BEGIN Stored data
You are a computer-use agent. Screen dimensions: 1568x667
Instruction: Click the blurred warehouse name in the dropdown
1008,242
END Stored data
BEGIN Stored data
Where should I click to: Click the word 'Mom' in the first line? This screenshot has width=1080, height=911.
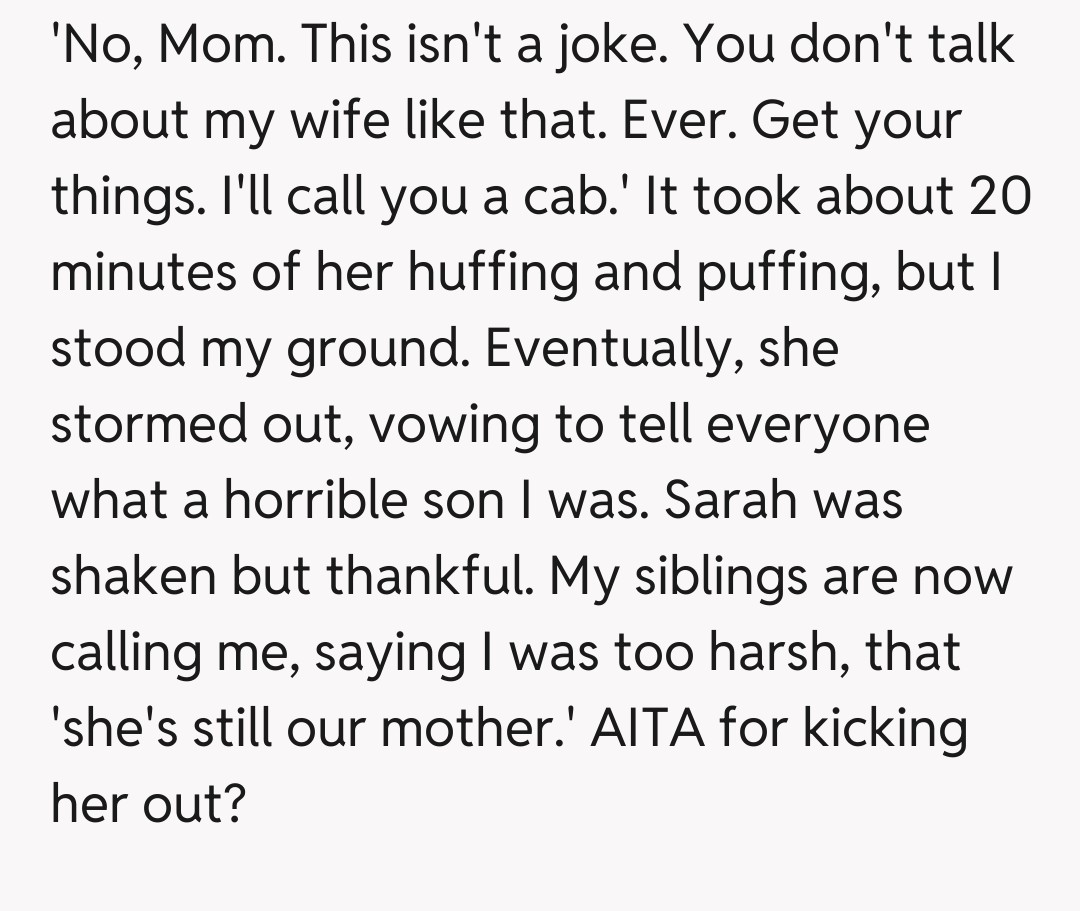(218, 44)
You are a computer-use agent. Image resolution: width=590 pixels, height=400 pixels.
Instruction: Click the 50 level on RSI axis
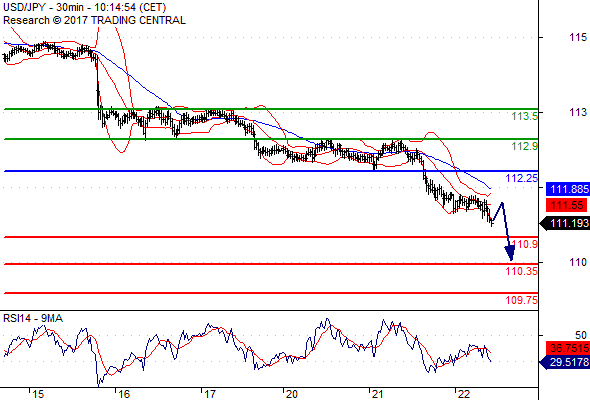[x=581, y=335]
END Stored data
• Exercise requirements:
Please copy the lines verbatim, starting at the line that contains "Where should I" and ending at the line that contains "[x=581, y=335]", both included, and leave the pictures out of your answer.

• Output of the exercise:
Where should I click to: Click the word 'Mom' in the first line? This screenshot has width=1080, height=911.
(218, 44)
You are a computer-use agent. Image resolution: width=590 pixels, height=400 pixels.
Instruction: Click the 50 level on RSI axis
[x=581, y=335]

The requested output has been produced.